The year my wife and I settled into our first home in Atlanta, Jones settled into the starting lineup, and the Braves were World Champions.
The year my daughter was born in Atlanta, the Braves won their 14th straight division title, the last in their streak, and Chipper Jones returned to third base.
I can connect the most important moments in my life in Atlanta to Braves baseball. We “celebrated” my wife’s birthday by attending the Braves playoff-exiting loss to the Giants, Bobby Cox’s last game. My son turned 10 this April and where did we go to celebrate? Turner Field. My daughter brandished a sign that had a picture of Jones’ No. 10 jersey that said, “Hey Chipper, my brother is 10 today.” We were at the stadium on the night they gave out Chipper Jones bobble-head dolls, and he hit two home runs.
My Atlanta life is filled with Braves moments where I can tell you where I was when they happened, and I have spent this baseball season – Chipper’s last season – trying to squeeze a few more of them into my Braves experience. Chipper seems to be looking at the season the same way, what with two walk-off homers against the dreaded Phillies, among the moments to savor from the season.
Jones and his team seem destined for an extended season, probably via the new system that will send two wild-card teams into the postseason for a one-game single-elimination playoff game. That game will be the first game that could be Chipper’s last. I think the postseason is going to be exciting but also stressful beyond belief because I’m not ready for an Atlanta Braves team that’s 100 percent new millennium. Chipper may be ready for that, but I’m not, and I’m pretty sure I’m in the majority in this city.
So come October I’ll be rooting for the Braves to extend their season and beat back the clock at the same time.
CORRECTION: An earlier version of this story incorrectly stated that Chipper Jones won the 1995 Rookie of the Year Award.
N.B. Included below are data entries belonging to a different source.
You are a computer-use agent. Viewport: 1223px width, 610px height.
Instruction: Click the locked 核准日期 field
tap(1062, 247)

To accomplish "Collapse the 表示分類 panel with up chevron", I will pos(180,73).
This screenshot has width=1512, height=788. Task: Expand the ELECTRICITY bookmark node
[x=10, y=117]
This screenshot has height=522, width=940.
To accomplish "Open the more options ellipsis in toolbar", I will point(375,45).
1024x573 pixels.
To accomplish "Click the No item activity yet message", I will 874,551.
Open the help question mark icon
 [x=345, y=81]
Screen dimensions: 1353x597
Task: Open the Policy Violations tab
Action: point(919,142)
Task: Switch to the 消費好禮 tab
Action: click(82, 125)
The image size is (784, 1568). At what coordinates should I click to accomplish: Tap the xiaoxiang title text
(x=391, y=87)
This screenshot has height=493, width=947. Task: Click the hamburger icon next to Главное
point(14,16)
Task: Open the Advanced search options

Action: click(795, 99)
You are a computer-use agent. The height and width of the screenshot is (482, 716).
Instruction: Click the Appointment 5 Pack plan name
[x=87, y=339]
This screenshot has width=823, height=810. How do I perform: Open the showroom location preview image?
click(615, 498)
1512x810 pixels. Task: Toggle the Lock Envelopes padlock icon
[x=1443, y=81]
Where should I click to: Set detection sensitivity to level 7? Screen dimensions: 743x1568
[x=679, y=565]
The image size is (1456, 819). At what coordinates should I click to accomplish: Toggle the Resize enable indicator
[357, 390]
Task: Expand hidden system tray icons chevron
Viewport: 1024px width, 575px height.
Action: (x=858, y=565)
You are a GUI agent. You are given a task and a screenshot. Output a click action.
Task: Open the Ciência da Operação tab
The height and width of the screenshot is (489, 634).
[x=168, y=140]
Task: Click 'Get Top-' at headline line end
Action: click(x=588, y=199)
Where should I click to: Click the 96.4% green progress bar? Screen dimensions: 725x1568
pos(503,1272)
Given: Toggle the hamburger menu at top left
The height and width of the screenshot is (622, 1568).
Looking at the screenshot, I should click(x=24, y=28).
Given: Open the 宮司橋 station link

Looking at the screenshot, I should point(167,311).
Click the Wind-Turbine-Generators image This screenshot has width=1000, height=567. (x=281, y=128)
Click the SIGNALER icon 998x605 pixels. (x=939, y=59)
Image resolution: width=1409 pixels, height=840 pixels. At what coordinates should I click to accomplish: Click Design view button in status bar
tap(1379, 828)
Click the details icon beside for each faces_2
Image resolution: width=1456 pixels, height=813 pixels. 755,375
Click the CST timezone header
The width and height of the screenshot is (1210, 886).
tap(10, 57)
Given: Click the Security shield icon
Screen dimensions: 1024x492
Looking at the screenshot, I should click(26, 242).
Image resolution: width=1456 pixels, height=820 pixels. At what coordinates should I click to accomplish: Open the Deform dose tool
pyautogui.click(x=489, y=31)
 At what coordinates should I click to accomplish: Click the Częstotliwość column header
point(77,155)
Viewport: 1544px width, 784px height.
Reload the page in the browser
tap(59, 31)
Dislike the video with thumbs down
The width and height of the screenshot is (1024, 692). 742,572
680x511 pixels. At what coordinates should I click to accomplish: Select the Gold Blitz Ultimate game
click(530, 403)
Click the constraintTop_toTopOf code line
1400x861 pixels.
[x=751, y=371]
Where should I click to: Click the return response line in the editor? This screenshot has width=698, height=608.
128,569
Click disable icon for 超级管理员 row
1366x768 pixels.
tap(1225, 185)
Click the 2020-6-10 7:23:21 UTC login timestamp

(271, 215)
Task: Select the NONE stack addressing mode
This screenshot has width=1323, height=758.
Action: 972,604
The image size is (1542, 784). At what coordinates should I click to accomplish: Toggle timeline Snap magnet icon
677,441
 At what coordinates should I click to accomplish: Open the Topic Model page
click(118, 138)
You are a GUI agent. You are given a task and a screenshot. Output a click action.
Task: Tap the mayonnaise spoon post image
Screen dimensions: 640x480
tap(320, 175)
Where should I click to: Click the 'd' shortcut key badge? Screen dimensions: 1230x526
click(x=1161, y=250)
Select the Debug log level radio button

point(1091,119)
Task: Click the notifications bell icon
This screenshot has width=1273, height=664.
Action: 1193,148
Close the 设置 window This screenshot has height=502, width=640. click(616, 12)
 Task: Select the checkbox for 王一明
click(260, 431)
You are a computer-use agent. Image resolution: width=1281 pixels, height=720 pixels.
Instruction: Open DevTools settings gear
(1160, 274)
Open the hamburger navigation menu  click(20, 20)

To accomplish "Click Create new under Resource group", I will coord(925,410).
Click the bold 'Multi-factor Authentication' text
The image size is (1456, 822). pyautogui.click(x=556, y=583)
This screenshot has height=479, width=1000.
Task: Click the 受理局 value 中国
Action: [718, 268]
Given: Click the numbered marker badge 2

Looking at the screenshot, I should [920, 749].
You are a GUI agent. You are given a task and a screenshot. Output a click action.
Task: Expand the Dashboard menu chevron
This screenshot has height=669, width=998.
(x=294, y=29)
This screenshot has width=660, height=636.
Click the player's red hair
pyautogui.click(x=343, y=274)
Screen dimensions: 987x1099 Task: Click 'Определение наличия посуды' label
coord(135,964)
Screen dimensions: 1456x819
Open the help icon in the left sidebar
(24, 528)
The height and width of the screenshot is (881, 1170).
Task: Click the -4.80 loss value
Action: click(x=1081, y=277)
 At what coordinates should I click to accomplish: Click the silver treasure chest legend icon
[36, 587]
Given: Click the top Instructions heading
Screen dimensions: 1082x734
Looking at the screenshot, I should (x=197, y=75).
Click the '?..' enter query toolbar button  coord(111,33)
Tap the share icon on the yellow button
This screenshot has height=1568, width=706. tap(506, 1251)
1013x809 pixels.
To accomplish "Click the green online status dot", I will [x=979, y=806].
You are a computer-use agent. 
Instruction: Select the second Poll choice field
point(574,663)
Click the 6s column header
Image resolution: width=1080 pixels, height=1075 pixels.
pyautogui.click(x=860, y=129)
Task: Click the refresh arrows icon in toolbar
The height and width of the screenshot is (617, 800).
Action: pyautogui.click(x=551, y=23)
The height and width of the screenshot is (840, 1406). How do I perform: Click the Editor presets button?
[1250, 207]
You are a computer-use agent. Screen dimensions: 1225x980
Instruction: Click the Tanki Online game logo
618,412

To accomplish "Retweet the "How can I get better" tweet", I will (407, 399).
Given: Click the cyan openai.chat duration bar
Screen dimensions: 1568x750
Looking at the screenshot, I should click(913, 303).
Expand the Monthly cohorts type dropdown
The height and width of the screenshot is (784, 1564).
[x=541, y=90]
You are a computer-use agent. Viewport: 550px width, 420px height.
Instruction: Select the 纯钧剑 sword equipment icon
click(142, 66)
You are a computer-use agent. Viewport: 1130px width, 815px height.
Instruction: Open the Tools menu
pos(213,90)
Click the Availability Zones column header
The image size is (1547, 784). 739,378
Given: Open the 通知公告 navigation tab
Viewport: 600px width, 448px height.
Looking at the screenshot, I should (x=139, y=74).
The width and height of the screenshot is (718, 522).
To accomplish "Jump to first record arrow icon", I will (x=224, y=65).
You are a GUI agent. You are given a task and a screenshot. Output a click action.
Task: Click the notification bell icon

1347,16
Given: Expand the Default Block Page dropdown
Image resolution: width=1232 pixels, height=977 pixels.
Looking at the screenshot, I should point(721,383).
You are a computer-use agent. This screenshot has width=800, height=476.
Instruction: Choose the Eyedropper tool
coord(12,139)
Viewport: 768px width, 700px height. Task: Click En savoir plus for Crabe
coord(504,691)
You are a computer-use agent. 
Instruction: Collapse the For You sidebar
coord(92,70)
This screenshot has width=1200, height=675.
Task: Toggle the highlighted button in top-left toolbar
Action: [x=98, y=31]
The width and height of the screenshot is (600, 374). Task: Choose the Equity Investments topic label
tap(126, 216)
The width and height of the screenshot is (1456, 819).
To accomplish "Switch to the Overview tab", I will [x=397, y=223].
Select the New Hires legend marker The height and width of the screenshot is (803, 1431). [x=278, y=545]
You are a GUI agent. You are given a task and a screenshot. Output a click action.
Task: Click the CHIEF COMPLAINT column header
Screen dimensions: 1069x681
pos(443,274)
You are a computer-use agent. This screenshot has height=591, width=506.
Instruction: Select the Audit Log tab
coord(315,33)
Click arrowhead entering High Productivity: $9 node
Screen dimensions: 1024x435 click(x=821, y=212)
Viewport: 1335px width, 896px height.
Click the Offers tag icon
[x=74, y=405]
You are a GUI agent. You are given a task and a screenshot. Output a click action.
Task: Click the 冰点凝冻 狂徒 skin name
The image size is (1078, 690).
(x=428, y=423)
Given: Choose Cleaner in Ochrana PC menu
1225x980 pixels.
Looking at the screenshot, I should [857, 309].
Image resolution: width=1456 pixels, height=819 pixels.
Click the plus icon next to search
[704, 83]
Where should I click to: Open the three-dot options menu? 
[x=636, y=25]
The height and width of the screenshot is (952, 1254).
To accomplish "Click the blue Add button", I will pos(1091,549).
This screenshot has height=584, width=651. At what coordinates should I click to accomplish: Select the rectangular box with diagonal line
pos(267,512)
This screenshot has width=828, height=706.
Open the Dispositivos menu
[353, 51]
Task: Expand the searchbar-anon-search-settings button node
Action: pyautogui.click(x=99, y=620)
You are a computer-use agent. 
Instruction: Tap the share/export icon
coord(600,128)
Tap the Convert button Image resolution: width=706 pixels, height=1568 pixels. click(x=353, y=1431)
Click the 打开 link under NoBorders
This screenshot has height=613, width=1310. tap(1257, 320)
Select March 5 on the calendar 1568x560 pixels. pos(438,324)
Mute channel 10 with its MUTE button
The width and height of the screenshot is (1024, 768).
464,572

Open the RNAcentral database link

In fact, Jones finished second to Los Angeles Dodger pitcher Hideo Nomo for that honor.
Mallory Hazell • Oct 5, 2012 at 10:32 am
Great story, I love the comparison of your life with the Braves’ achievements.
Steve Suitts • Oct 13, 2012 at 10:08 am
For more than a few years, watching him nurture writing in others, I have been curious as to what would bring Dave Winter back to public writing, and now we know. This is a remarkable personal story that reminds us of why baseball, “a sport slow enough for intellectuals,” As Bart Giamotti once said, lingers as a pasttime in an age of instant messages and no-wait living.
I am old enough to remember when even Brave fans would deride Chipper on a bad night with cat-calls of “Hooter” (a research project for those who do not understand why the term)and to appreciate that over almost two decades Chipper was special because, as a consistently good, perhaps great baseball player with one team in one city, he excelled in all the characteristics of a daily game that we adults seek in the course of our own daily lives.
Well done, Mr. Winter.
Jalen • Dec 10, 2012 at 6:44 am
What a joy to find someone else who tinhks this way.